Jeremy drew a deep breath. “I don’t care,” he repeated slowly.

“We’ll have a great time,” Raikes said, as though addressing his reluctant half. “We’ll come back ever so rich in a year or two, and then won’t you wish you’d come with us!”

What Jeremy did wish was that they had told him nothing about it. Oh, how he wished it! Why had they dragged him in? Suppose they did stop his football? Oh, but they couldn’t! It wasn’t his fault that he’d heard about it.

“Look here, Raikes,” he said, “don’t you tell me any more. I don’t want to know anything about it.... Then they can’t come on me afterwards.”

“That’s sound,” said Raikes. “All right; we won’t.”
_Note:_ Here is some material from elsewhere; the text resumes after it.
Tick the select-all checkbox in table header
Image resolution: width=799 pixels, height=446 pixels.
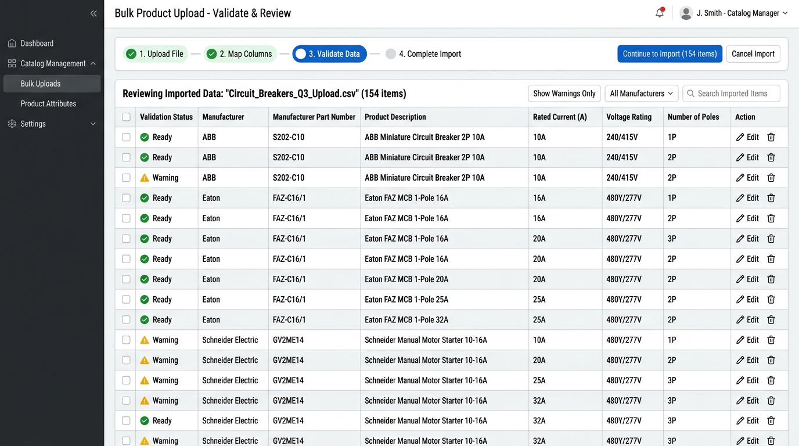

The days, then, that intervened before Sunday could have only one motive. It seemed incredible to Jeremy that the two conspirators should appear now so ordinary; they should have had in some way a flaring mark, a scarlet letter, to set them aside from the rest of mankind. Not at all. They followed their accustomed duties, ate their meals, did their impositions, played their games just as they had always done.

Even at night, when they were left alone in the dormitory, they spoke very little about it. Jeremy was outside it now, and although they trusted him, “one never knew,” and they were not going to give anything away.

The great Sunday came, a day of blazing autumnal gold, enough breeze to stir the leaves and send them like ragged scraps of brown paper lazily through the air. The Sunday bells came like challenges to guilty consciences upon the misty sky. Jeremy did not see the two of them after breakfast. Indeed, in the strange way that these terrific events have of suddenly slipping for half an hour from one’s consciousness, during morning chapel he forgot about the whole affair, and stared half asleep through the long chapel window out into the purple field, wondering about a thousand little things—some lines he had to write, a pot of jam that he was going to open that night at tea for the first time, and how Hamlet was in Polchester and what, just then, he would be doing.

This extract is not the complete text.